Passing down AJSL in this way echoes how the language survived over centuries in Ghardaia’s walled Jewish quarter, where the isolated population was culturally cut off from the Muslim majority surrounding them. The men sometimes left the mellah to do business, but most women lived their lives entirely inside the walls, according to historical reports by archaeologists Lloyd Briggs and Norma Guède, who visited in the 1950s.

“Traditionally, these small village sign languages are spoken by a majority of the hearing population because they occur in very specific places: in insular communities where there’s a genetic predisposition for deafness, and in places where there’s little opportunity for the community’s deaf people to come in contact with signers of the dominant sign language of their area,” says Cormier.

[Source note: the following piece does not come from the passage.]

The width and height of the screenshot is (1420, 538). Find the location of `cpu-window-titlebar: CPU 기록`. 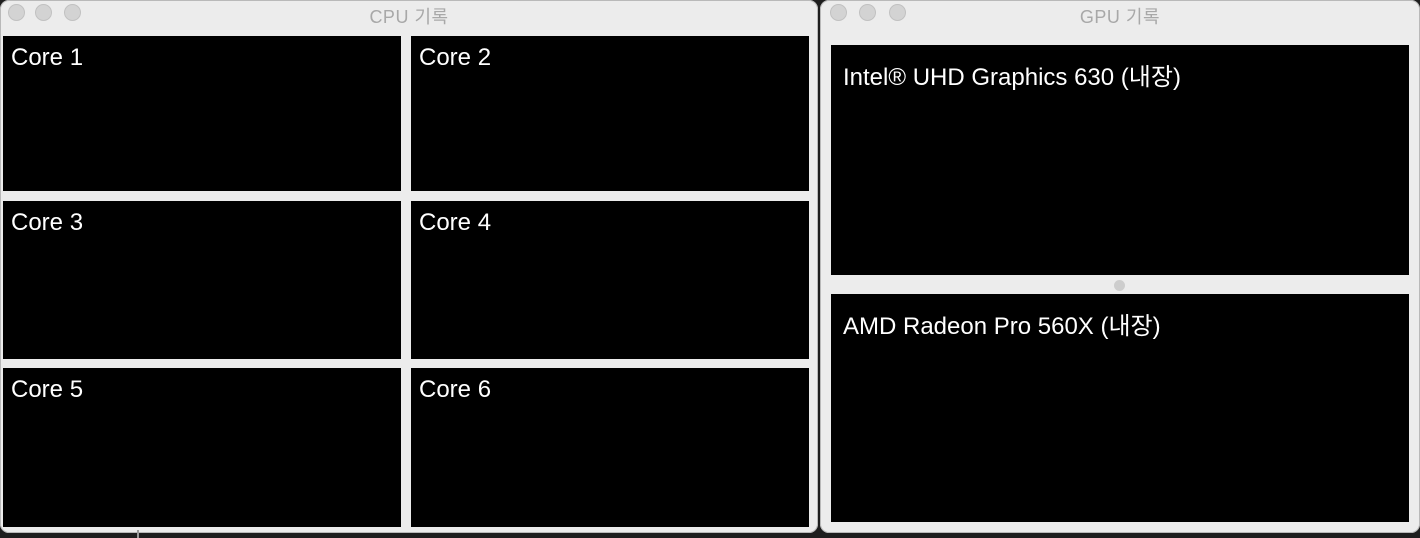

cpu-window-titlebar: CPU 기록 is located at coordinates (409, 14).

While Ghardaia’s community was forced to disperse, the language lives on, which is unusual for any language that evolved in an isolated community. “Perhaps the most remarkable thing about AJSL is that it has survived centuries, resisting outside influences and a mass migration of its speakers,” Cormier says.

The language of the lost Ghardaia mellah is hanging on, but it’s also fading. “Each year, fewer and fewer AJSL signers that I interviewed are around,” says Lanesman. “It’s dying, but slowly.” To preserve the language, Lanesman plans to conduct interviews in France—because of the country’s colonial history with Algeria, she suspects there may be many more AJSL signers there.

“This community’s linguistic legacy lives on, proof that we existed and thrived in Algeria for hundreds of years,” Lanesman says. “It’s worth documenting, even if it won’t be saved.”